__Working data__:
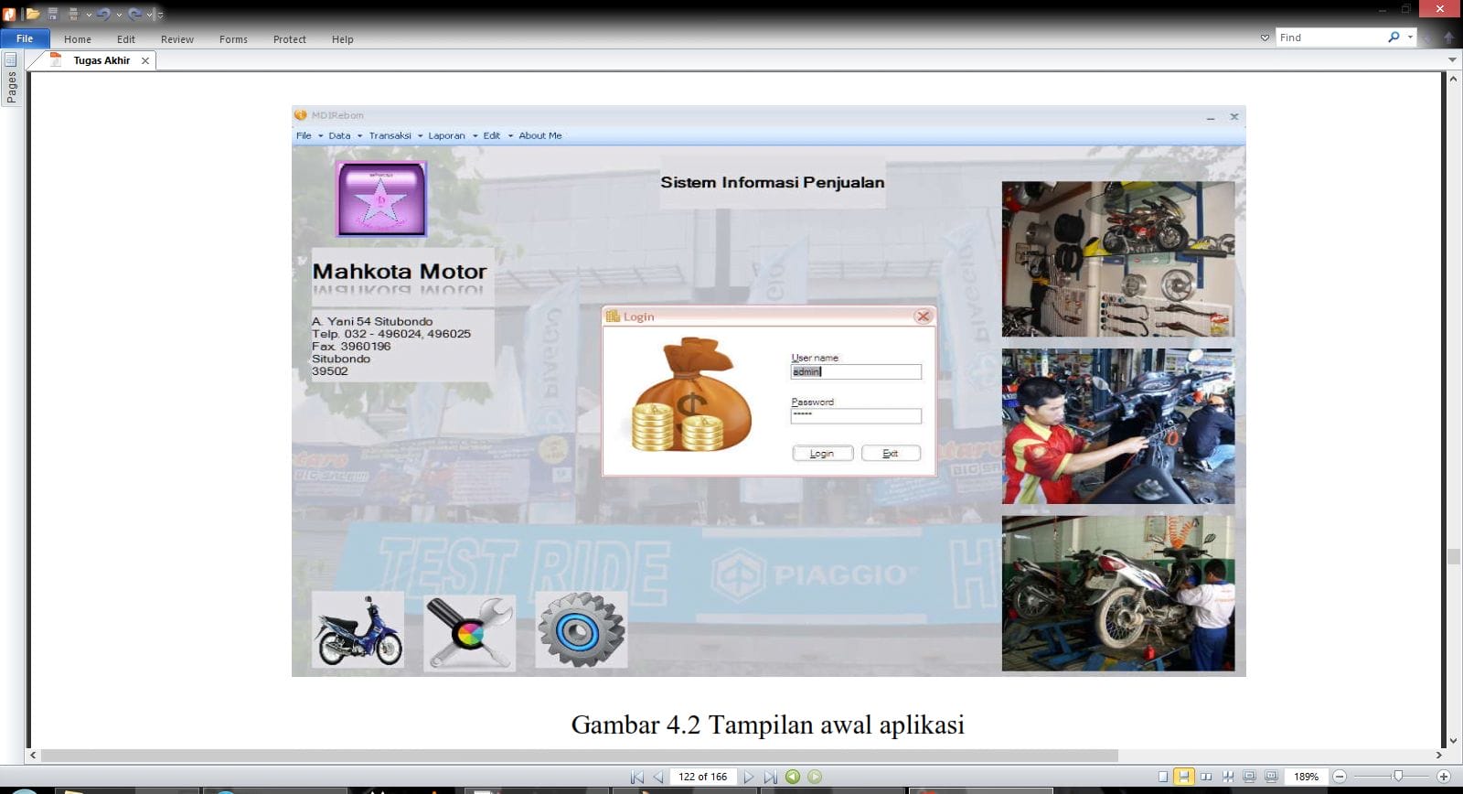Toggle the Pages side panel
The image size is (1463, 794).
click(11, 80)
==
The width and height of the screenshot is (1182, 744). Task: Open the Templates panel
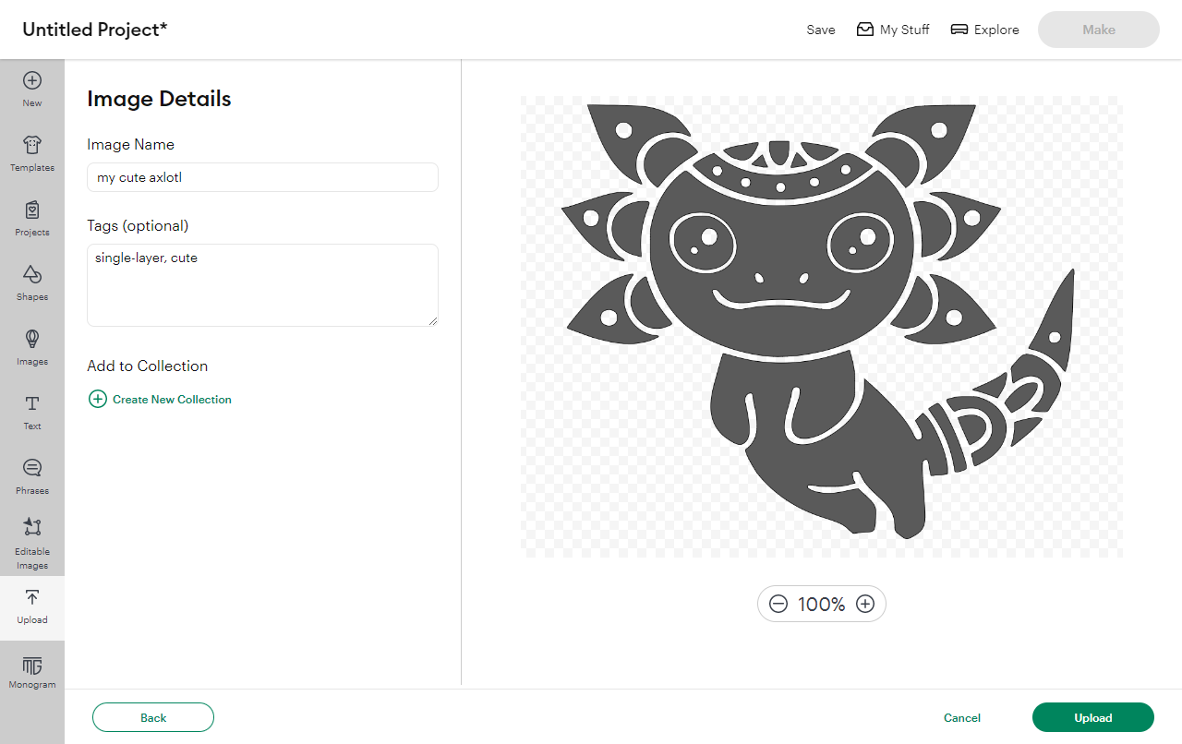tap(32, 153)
--
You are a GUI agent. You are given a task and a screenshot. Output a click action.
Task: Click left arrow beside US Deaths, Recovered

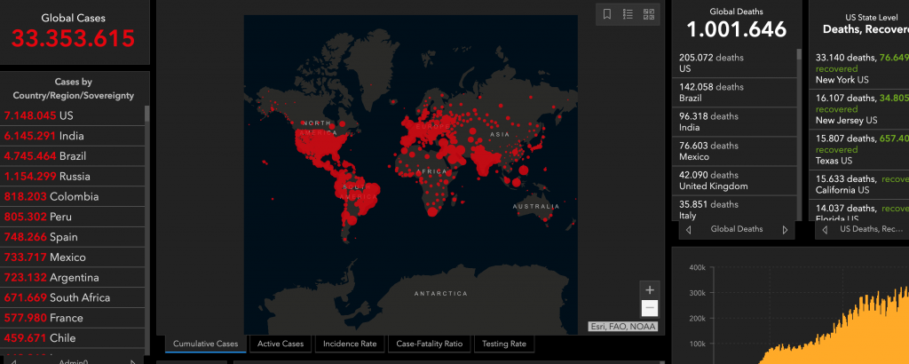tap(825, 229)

__Description of the task__: Which lines of the data above contain the string "screenshot"? Show each one in full.

__Full answer__:
The width and height of the screenshot is (1182, 744). Task: Open the Templates panel
You are a GUI agent. You are given a task and a screenshot. Output a click action.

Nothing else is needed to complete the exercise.